Task description =
Begin at the line of the listing that has "Where should I click to: Select" and stop after the final line of the listing. Rewrite those lines with the requests included, multiplying each coordinate in the answers by 1.6 and rounding to whole numbers with halves going up, and omit the pictures.

Screenshot and document pointing data =

________________

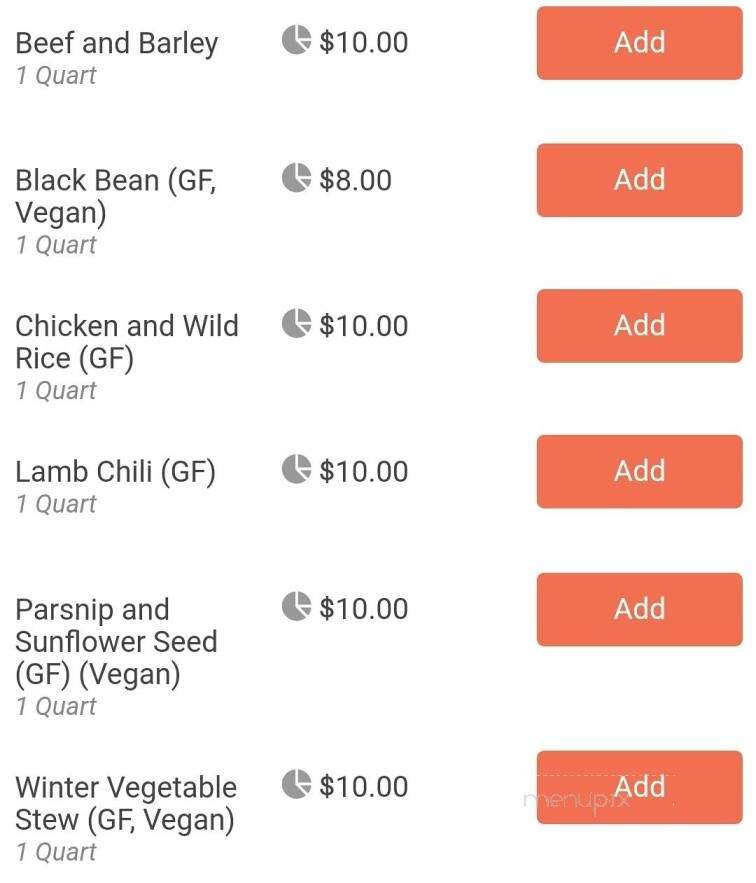Add Winter Vegetable Stew to order

(639, 787)
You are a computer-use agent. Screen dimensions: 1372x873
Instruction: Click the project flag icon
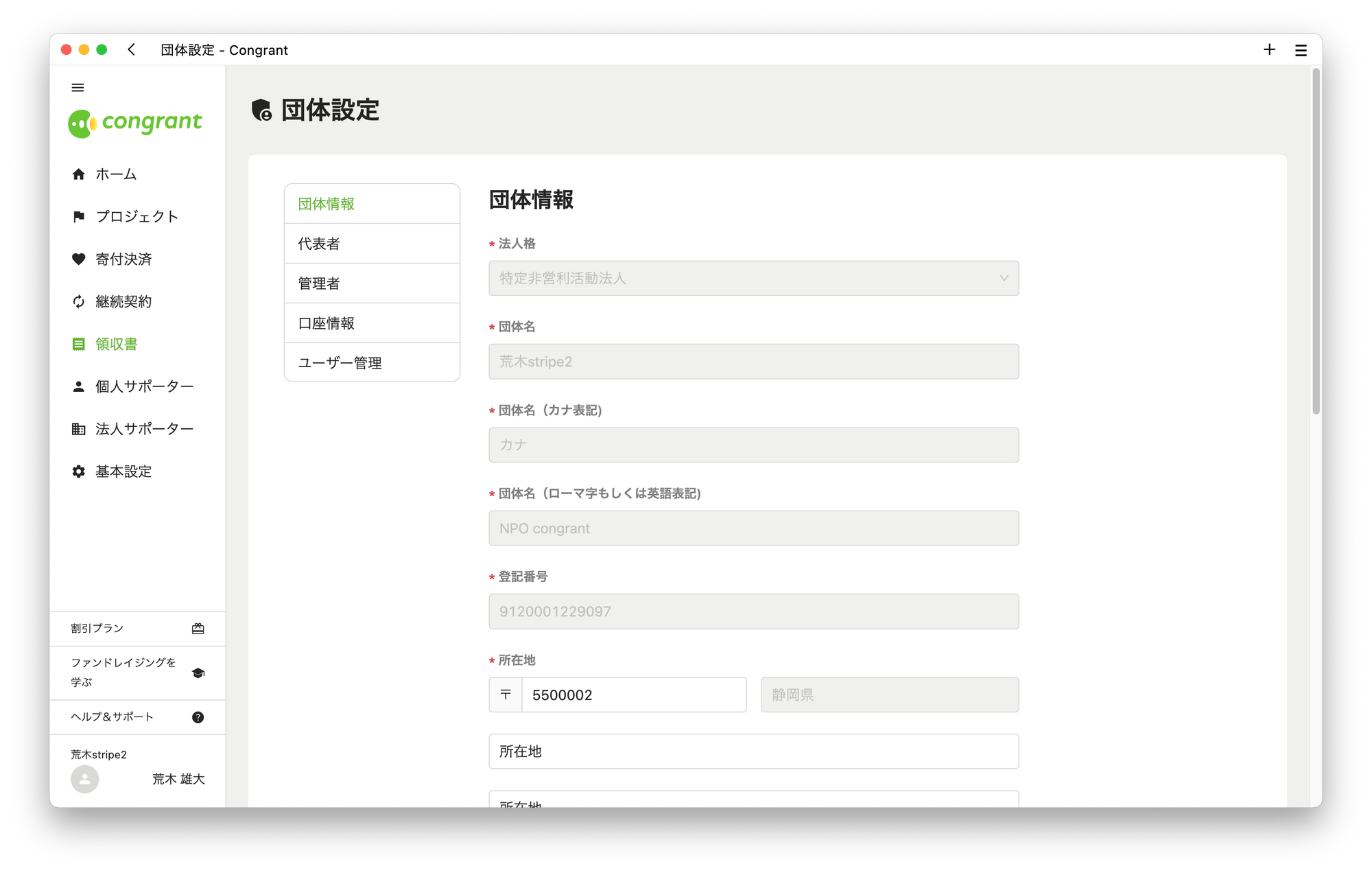click(79, 217)
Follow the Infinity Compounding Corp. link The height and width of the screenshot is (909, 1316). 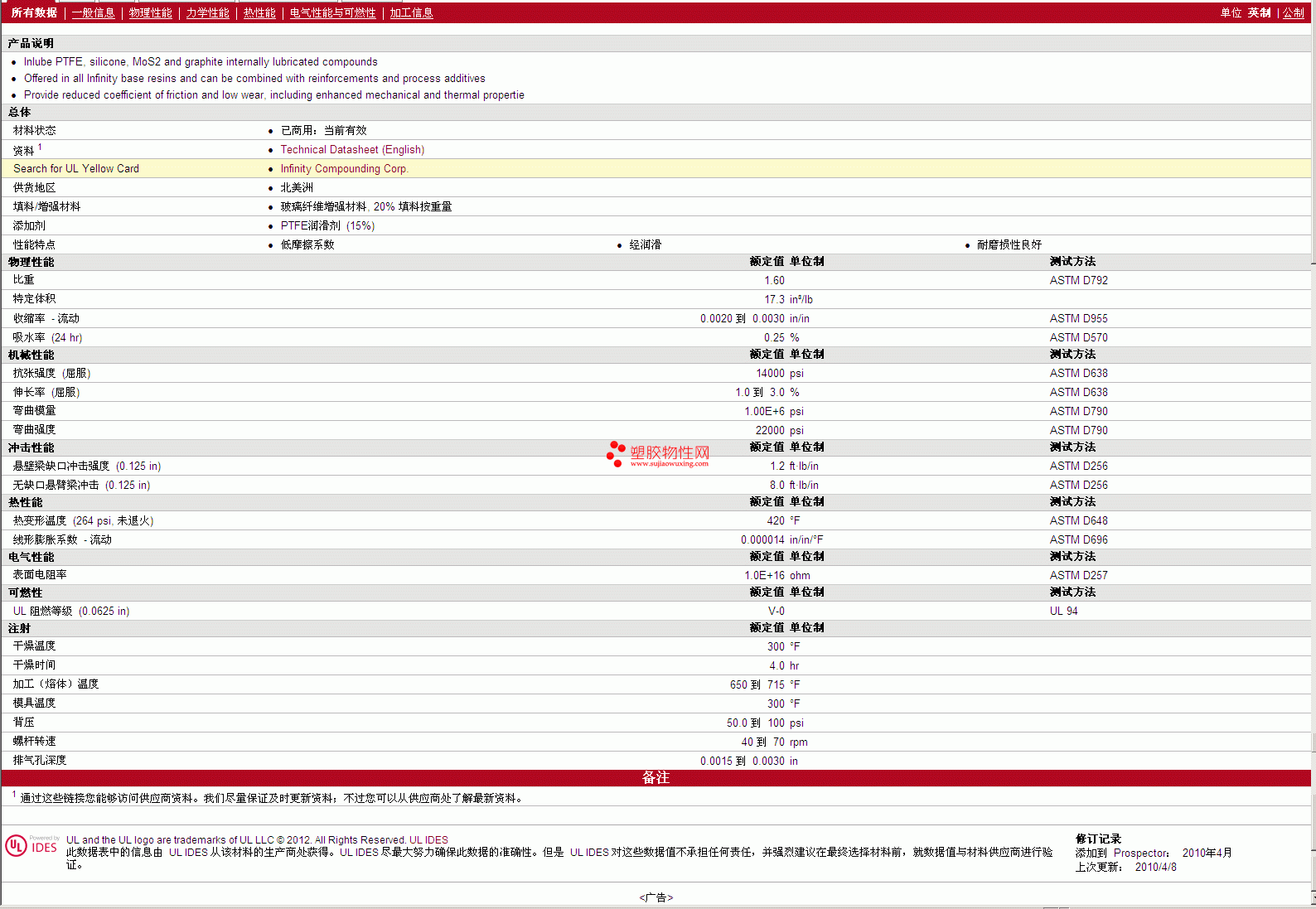point(344,169)
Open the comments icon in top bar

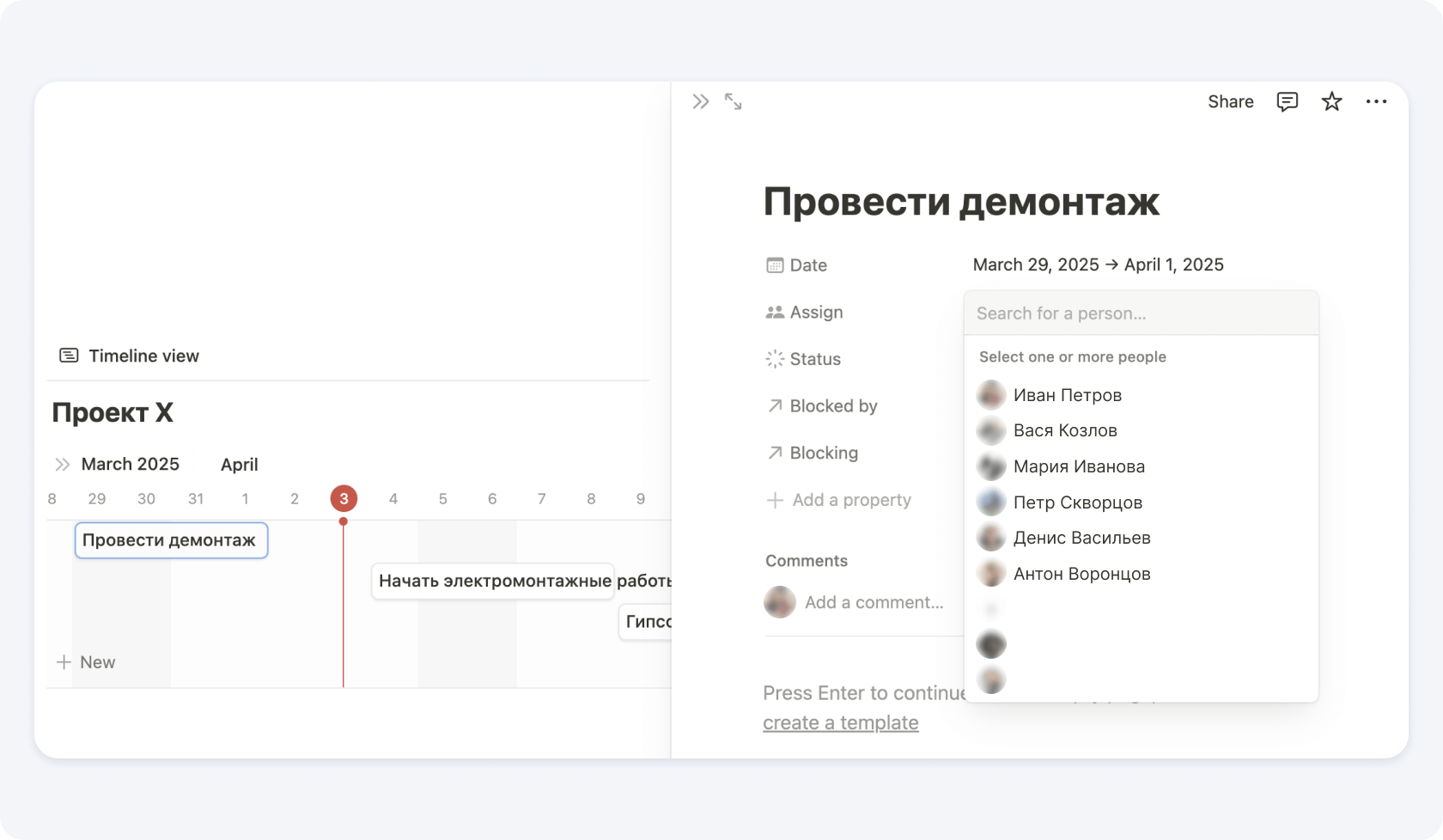tap(1287, 102)
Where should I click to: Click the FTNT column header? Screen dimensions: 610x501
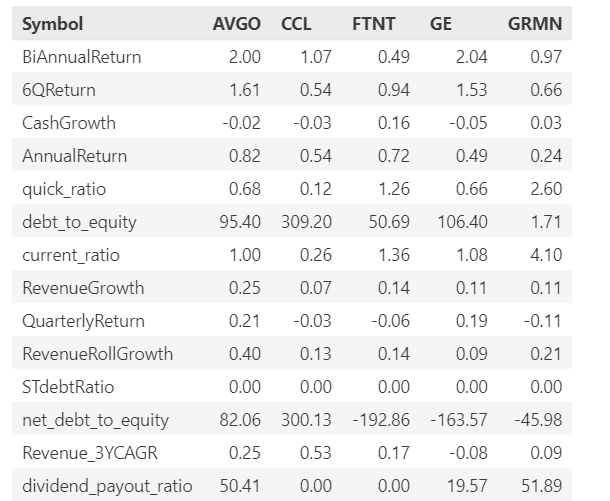coord(373,24)
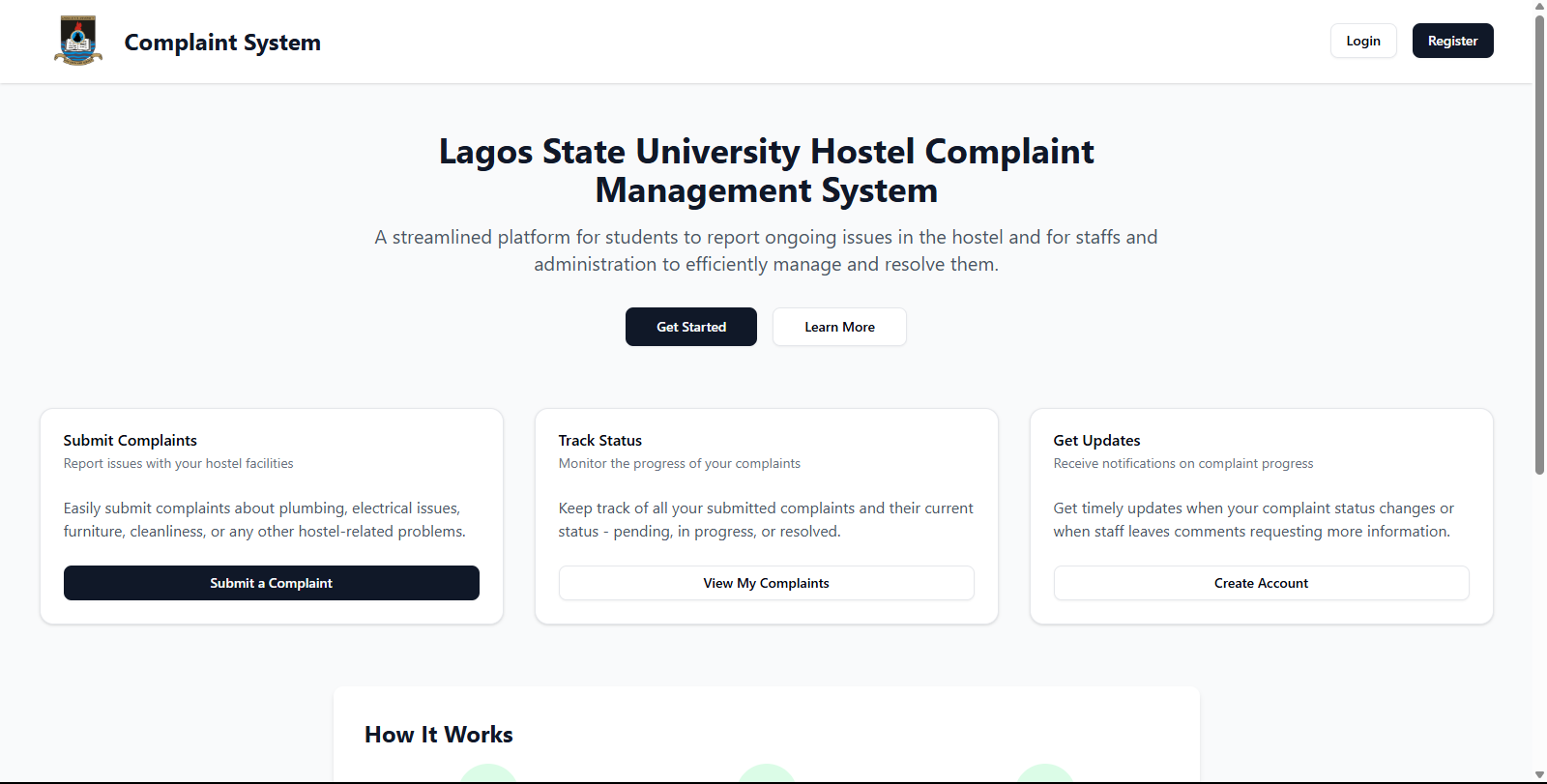Select the Get Updates card heading
1547x784 pixels.
pyautogui.click(x=1096, y=440)
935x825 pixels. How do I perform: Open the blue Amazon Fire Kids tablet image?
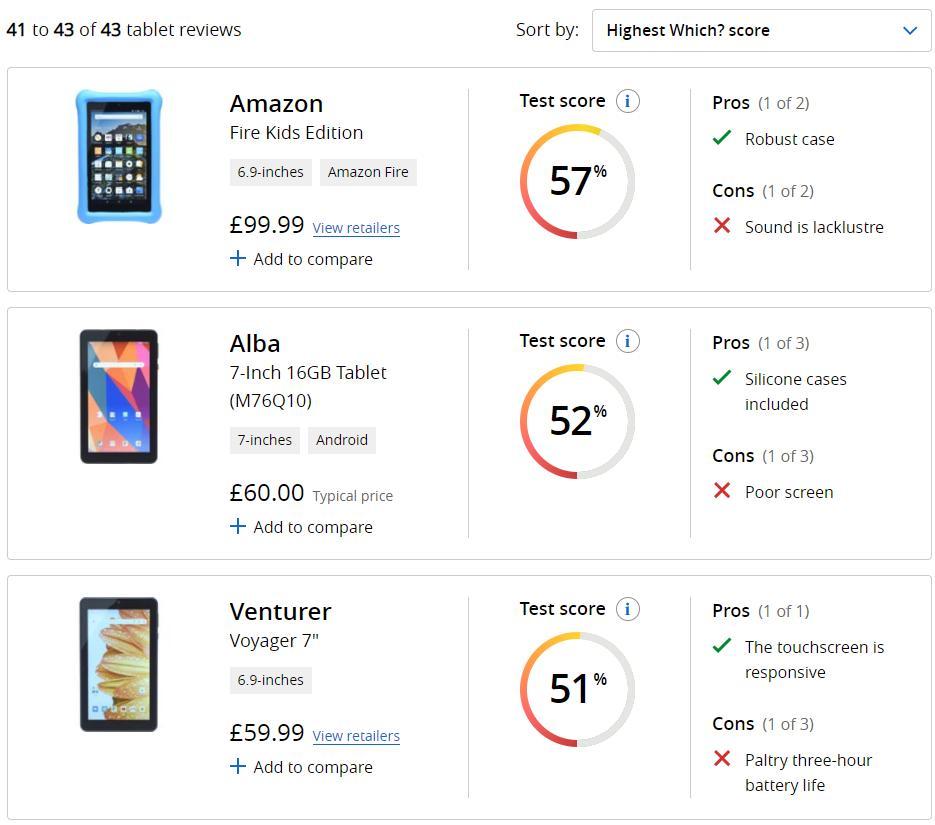pyautogui.click(x=119, y=157)

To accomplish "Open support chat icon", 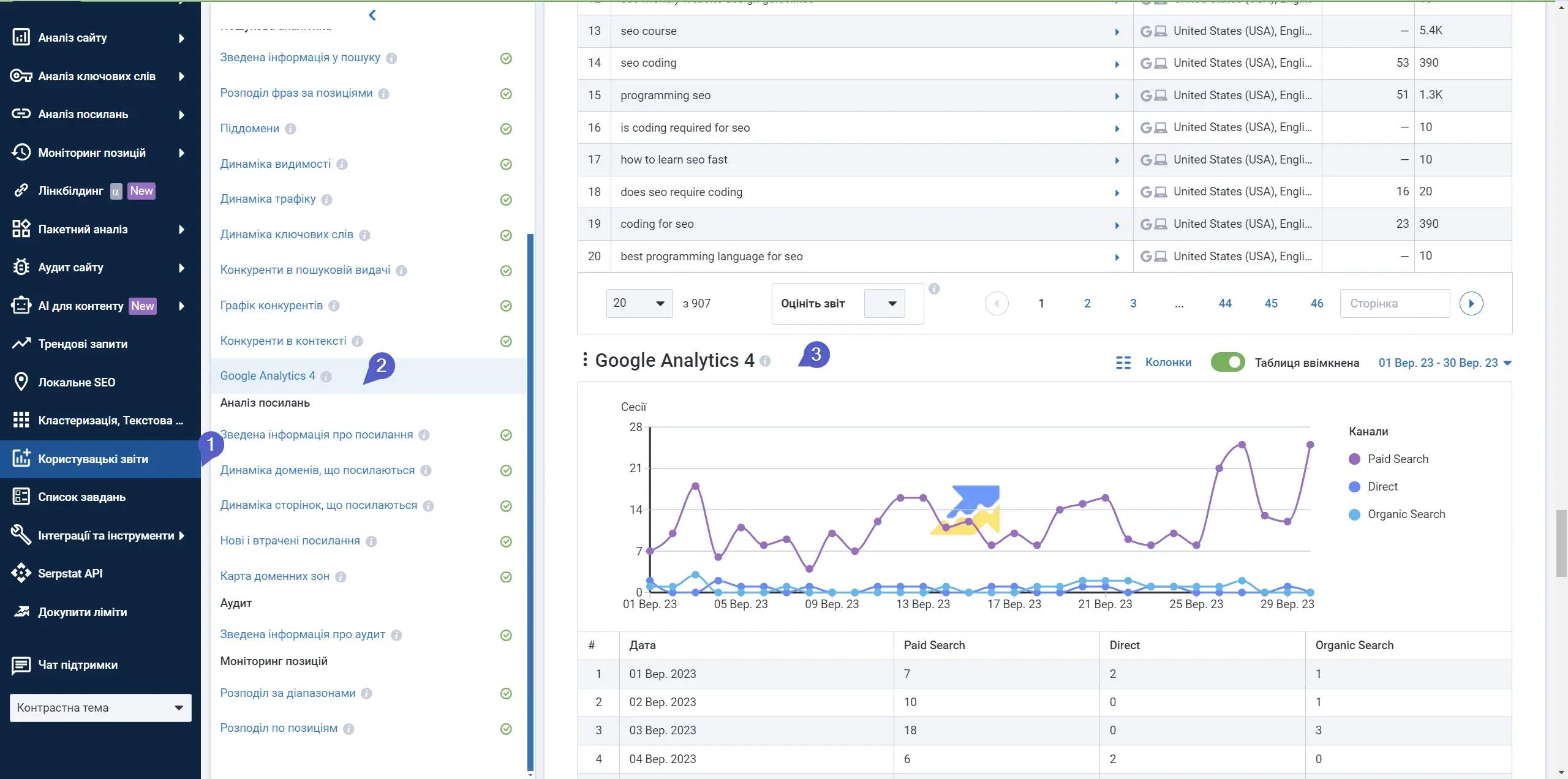I will 21,664.
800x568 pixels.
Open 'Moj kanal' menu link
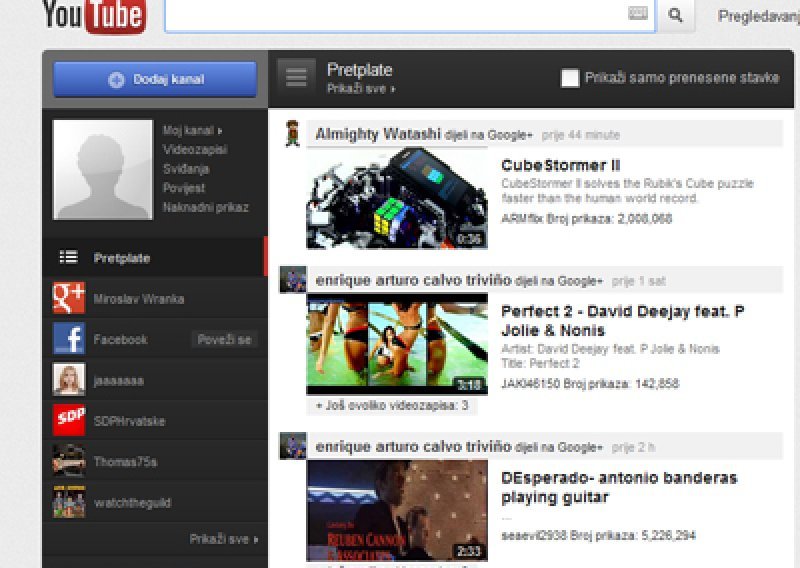[x=192, y=130]
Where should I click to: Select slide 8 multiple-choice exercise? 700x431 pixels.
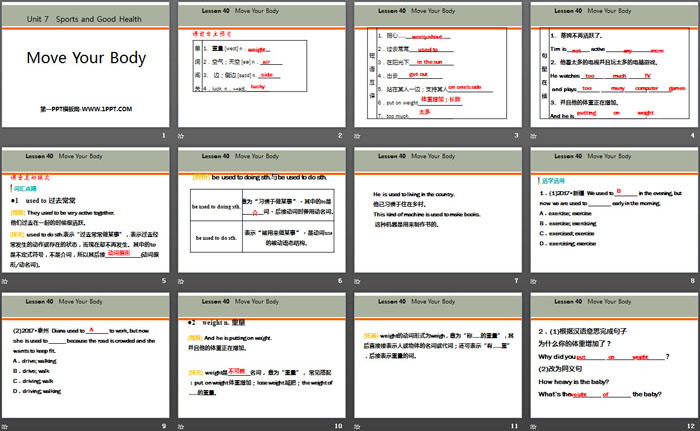coord(611,210)
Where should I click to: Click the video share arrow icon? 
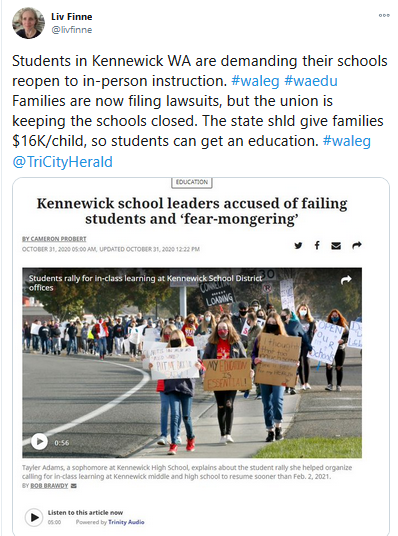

________________

Output of the exercise =
Where should I click to: Select slide 8 multiple-choice exercise? 700x431 pixels.
coord(978,336)
Where should I click to: Click the video share arrow icon? 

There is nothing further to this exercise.